Prof. Dr.-Ing. Peer HallerTechnische Universität Dresden

Holz und Pflanzen sind weltweit verfügbare Rohstoffe. Ihre Synthese aus Kohlendioxid und Wasser mit Hilfe von Licht macht die Natur zu einem der größten Stofflieferanten und zu einem entscheidenden Faktor im Kohlendioxidkreislauf der Erde. Dies verleiht ihnen im Kampf gegen die Klimaerwärmung und beim Aufbau einer nachhaltigen Wirtschaft höchste Beachtung.

In der Auseinandersetzung um nachhaltige Entwicklung versäumt es die Holzwirtschaft nicht, auf die Vorzüge ihres Rohstoffes hinzuweisen: nachwachsend, umweltfreundlich, mit wenig Kraft und Energie bearbeitbar, recycelbar oder leicht zu entsorgen. Ein Muster in Sachen Nachhaltigkeit!

Wie aber ist es mit seiner effizienten Verwendung bestellt?

Potenziale werden verschenkt

Folgt man dem Stofffluss bei der Verarbeitung eines Nadelbaumes zu Schnitt- und Leimholz wird schnell klar, dass es damit nicht zum Besten steht: 40 Prozent Verschnitt im Sägewerk und 25 Prozent im Leimbaubetrieb. Mit anderen Worten: eine einhundertjährige Fichte wächst etwa sechzig Jahre am Bau vorbei.

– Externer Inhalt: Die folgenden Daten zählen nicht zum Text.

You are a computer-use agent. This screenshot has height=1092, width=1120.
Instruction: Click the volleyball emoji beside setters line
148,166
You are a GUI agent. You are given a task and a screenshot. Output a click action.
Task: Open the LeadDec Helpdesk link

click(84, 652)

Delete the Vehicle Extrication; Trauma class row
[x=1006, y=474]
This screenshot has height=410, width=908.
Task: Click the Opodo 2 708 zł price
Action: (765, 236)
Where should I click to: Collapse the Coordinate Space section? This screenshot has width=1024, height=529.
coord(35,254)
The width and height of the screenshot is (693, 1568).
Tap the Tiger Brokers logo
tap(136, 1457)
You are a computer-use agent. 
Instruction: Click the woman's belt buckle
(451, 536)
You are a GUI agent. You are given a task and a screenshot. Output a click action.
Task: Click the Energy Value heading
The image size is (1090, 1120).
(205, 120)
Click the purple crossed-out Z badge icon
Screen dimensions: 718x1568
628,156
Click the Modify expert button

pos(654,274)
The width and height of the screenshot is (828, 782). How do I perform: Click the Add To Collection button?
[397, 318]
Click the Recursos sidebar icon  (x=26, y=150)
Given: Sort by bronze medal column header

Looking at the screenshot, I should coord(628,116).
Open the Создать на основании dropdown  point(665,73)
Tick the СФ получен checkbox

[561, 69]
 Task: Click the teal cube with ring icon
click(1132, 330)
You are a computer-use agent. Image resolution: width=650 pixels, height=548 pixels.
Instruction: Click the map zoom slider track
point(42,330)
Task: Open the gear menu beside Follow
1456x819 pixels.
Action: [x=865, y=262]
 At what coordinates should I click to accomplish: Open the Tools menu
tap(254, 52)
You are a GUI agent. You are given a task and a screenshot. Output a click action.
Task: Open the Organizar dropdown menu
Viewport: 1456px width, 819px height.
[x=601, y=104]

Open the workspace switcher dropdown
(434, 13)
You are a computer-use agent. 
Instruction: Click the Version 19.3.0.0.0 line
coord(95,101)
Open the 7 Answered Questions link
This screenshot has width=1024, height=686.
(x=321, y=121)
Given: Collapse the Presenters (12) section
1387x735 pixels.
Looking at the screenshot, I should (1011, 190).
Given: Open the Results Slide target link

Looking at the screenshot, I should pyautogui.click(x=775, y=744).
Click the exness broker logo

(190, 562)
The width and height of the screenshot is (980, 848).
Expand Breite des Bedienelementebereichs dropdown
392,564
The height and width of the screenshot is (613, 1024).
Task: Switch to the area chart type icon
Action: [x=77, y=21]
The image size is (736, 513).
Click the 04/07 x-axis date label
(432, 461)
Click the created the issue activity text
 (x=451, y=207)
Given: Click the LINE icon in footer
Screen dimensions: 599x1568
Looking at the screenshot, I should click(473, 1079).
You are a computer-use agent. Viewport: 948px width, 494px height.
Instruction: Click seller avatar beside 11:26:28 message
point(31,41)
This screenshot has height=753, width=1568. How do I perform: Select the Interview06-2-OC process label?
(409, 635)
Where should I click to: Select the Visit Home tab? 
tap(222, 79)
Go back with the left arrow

Die Potenziale, die nachwachsende Rohstoffe einer nachhaltigen Wirtschaft zu bieten haben, werden aber noch an anderer Stelle verschenkt: Das Selbstverständnis der vollen Querschnitte – rund oder rechteckig – verstellt den Blick auf deren schlechte Flächenmomente, die im Vergleich zu technischen Profilen des Stahl- und Leichtbaus etwa fünf Mal schlechter ausfallen.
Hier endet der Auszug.